Horror gone MIA: Serenity Falls

I still maintain that horror as a genre is desperately clinging on to life or, at the least, is a genre that is struggling to find its place in an increasingly virulent print world.  In the long form, as novels, horror is definitely struggling from my perspective at least (a casual observer) though is succeeding marginally better in the short form: anthologies and collection seem to be in the spotlight a bit more these days.   Elements of the supernatural have been making their way across ever blurring genre borders while perhaps the most important aspect of horror, fear, seems to remain a secondary concern.  While zombies remain a popular topic of film, fiction and other media and recent strides to reclaim the vampire from the clutches of romance (Let the Right One In, The Strain, Thirst) have proved there is still a place for horror fiction across multiple demographics it appears to me that is a genre that will never achieve the popularity and acclaim as it had during the height of what I’m beginning to think of as the King Era.  Perhaps it is the growing complexity and weight of the socioeconic climate of today, people are scared enough in real life maybe they don’t need or want to be scared in their leisure time as well.
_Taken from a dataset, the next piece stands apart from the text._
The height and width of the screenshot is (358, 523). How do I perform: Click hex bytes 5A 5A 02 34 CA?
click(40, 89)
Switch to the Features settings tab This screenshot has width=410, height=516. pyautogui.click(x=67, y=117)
Regardless it is still a genre I enjoy and one that remain a fan of.  I am typically a fan of horror with supernatural elements, as opposed to the often all-too-real human monster, and I tend to find that gore is a bit of turn off in horror.  Just after graduating college I was looking for some good horror to read and came across Serenity Falls by James A. Moore.  Being a fan of Stephen King, and having absolutely loved ‘Salems Lot, I thought that a series of horror novels set in and around another small town might be worth a look.  Luckily the book had just been republished as three mass-market novels and I eagerly snagged a copy of Writ In Blood from the local bookstore.  I loved what I read.  The slow revelation of a town’s dark history of violence and depravity, a strong anti-hero demon-hunter, and a promise of darker things to come were exactly what I was looking for and it was one of those novels that I polished off in fevered rush of eager reading.
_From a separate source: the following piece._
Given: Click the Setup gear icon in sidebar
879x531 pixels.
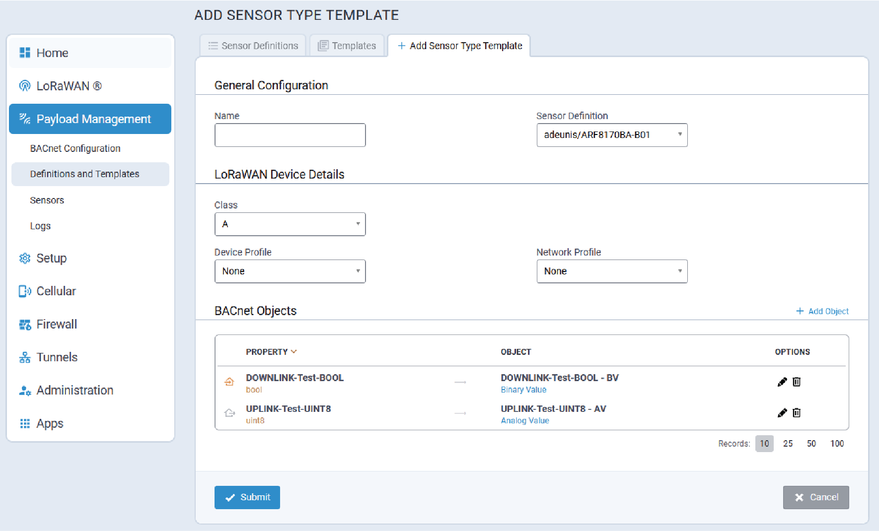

Unfortunately, Grad school soon reared it’s ugly head and by the time I settled down enough to check for the rest of the series found that it was out of print and that, as far as I can tell, James A. Moore hasn’t done anything since 2006; at least that is the publication date of the material still listed on the front page of his website.  I am, of course, contemplating a purchased of the remaining two novels The Pack and Dark Carnival via used/independent booksellers.  If you ever see a copy of a Serenity Falls book in a store near you I highly recommend you pick it up and give it whirl.  It’s one of those rarely mentioned and forgotten gems of the 21st century horror scene probably because it falls so much in line with the “classic” horror of the King era.